====== The input
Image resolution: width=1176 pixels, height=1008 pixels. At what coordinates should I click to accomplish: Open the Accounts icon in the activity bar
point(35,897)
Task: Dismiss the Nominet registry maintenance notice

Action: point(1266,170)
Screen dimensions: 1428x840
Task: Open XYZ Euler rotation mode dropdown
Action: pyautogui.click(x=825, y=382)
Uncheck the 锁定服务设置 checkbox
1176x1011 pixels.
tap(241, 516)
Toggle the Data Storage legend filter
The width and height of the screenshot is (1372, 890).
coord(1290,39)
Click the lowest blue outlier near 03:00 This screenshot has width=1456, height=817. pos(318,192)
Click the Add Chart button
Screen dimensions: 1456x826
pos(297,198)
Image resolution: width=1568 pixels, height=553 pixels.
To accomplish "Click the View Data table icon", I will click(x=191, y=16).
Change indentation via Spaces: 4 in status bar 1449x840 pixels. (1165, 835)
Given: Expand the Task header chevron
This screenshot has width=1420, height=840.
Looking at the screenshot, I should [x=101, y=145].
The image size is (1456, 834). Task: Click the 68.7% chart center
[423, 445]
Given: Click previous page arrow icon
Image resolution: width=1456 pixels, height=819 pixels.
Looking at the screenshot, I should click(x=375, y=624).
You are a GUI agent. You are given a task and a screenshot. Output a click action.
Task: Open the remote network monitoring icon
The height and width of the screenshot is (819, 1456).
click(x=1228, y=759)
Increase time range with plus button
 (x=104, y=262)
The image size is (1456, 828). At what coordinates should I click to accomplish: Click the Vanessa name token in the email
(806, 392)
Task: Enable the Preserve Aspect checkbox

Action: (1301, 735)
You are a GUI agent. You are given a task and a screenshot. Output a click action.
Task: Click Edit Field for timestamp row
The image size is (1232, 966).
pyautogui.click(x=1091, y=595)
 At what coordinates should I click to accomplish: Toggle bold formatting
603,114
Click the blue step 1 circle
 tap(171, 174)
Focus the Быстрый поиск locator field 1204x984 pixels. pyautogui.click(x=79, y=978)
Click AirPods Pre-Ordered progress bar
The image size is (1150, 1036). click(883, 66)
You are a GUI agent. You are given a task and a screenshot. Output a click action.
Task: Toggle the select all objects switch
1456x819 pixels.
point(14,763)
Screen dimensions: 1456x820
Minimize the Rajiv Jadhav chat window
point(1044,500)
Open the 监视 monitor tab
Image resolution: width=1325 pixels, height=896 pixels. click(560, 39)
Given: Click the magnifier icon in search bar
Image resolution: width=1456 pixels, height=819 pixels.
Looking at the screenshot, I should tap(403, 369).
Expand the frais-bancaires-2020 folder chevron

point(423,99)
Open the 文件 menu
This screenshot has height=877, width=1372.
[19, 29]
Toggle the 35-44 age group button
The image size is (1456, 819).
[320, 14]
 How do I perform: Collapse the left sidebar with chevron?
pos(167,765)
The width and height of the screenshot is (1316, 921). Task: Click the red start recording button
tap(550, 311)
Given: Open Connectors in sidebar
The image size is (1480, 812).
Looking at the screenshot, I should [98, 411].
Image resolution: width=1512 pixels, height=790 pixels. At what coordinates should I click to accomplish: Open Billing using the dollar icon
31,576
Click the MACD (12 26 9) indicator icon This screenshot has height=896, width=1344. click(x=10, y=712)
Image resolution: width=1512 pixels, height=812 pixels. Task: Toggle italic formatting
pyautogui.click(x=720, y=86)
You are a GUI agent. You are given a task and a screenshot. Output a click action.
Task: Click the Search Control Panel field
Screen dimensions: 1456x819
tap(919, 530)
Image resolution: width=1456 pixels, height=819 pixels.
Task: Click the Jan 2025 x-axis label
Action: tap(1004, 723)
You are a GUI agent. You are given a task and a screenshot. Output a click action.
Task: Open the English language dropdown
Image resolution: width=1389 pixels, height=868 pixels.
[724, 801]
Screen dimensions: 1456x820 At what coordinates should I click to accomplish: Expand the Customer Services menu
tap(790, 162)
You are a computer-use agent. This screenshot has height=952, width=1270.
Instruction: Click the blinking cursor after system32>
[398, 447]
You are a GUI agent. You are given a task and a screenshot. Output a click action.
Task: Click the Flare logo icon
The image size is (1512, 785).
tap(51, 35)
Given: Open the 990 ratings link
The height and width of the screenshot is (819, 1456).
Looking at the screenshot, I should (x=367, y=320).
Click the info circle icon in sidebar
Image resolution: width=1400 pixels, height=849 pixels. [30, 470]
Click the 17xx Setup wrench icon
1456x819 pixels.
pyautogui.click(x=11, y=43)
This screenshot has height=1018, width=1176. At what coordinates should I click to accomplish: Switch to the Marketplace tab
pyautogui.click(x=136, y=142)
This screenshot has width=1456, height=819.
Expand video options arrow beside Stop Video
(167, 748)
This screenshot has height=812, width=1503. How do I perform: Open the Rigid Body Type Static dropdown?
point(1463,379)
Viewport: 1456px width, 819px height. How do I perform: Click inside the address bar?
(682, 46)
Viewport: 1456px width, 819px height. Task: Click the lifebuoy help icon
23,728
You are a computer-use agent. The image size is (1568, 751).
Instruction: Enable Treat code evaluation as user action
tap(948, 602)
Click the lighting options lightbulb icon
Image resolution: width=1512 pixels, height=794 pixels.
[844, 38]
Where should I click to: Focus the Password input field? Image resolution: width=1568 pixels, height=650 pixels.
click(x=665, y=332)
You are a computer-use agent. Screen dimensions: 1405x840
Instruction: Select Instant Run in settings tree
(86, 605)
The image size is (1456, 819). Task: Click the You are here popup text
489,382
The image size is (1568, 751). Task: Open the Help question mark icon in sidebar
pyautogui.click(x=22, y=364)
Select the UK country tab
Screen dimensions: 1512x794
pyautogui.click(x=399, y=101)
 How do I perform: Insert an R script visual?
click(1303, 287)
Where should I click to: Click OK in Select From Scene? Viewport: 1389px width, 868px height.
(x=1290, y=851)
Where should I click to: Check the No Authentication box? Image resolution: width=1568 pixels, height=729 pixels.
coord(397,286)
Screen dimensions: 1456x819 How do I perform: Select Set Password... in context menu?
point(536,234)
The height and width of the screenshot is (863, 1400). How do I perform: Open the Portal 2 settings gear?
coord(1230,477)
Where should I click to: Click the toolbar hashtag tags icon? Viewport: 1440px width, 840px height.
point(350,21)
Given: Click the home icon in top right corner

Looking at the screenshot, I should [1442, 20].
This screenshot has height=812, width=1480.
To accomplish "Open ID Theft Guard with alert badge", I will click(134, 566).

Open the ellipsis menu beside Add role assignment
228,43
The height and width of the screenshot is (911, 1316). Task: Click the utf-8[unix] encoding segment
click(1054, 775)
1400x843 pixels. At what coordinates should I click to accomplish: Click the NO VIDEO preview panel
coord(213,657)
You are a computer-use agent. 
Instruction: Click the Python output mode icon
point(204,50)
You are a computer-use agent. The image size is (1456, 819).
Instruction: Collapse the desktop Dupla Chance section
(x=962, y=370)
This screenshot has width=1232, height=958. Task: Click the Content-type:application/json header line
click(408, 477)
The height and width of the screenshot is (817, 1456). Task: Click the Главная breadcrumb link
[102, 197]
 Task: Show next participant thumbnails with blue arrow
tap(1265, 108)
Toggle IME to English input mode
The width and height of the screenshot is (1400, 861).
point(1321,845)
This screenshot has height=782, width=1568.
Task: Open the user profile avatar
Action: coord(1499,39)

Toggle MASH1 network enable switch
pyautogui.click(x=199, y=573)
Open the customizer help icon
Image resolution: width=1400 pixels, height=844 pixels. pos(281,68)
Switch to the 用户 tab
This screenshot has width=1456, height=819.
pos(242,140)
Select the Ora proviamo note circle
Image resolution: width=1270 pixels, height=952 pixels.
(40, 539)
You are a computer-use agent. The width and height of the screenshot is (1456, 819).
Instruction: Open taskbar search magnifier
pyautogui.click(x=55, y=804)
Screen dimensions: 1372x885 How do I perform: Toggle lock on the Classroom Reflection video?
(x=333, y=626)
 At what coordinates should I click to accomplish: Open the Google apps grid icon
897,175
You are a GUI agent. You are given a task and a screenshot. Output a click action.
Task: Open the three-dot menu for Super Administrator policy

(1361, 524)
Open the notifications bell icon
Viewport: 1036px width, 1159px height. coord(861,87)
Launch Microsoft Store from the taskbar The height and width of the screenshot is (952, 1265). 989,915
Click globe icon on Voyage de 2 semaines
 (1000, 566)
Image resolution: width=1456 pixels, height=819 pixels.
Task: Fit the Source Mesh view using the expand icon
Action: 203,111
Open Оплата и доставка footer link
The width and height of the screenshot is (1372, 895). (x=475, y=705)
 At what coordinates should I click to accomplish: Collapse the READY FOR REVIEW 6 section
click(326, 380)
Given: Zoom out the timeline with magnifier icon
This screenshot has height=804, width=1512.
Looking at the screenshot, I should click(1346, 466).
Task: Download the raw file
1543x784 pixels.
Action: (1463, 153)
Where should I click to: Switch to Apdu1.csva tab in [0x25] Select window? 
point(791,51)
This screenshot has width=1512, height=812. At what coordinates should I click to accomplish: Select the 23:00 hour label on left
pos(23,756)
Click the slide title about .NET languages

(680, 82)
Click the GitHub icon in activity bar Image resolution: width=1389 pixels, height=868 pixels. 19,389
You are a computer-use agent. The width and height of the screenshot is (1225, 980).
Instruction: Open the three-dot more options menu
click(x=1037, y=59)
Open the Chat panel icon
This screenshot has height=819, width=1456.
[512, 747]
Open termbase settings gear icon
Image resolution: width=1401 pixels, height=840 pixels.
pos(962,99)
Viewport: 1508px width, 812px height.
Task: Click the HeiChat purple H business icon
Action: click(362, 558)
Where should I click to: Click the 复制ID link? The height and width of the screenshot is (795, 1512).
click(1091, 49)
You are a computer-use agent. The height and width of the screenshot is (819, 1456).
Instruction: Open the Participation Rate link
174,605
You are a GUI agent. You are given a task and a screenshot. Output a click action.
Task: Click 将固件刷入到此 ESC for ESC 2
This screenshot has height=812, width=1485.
============
§ **Activity**
Given the records above, return exactly the lines starting at the line containing "Image resolution: width=1512 pixels, height=812" and ending at the line containing "Task: Open the English language dropdown", including both.

§ **Task result**
Image resolution: width=1512 pixels, height=812 pixels. Task: Toggle italic formatting
pyautogui.click(x=720, y=86)
You are a GUI agent. You are given a task and a screenshot. Output a click action.
Task: Click the Search Control Panel field
Screen dimensions: 1456x819
tap(919, 530)
Image resolution: width=1456 pixels, height=819 pixels.
Task: Click the Jan 2025 x-axis label
Action: tap(1004, 723)
You are a GUI agent. You are given a task and a screenshot. Output a click action.
Task: Open the English language dropdown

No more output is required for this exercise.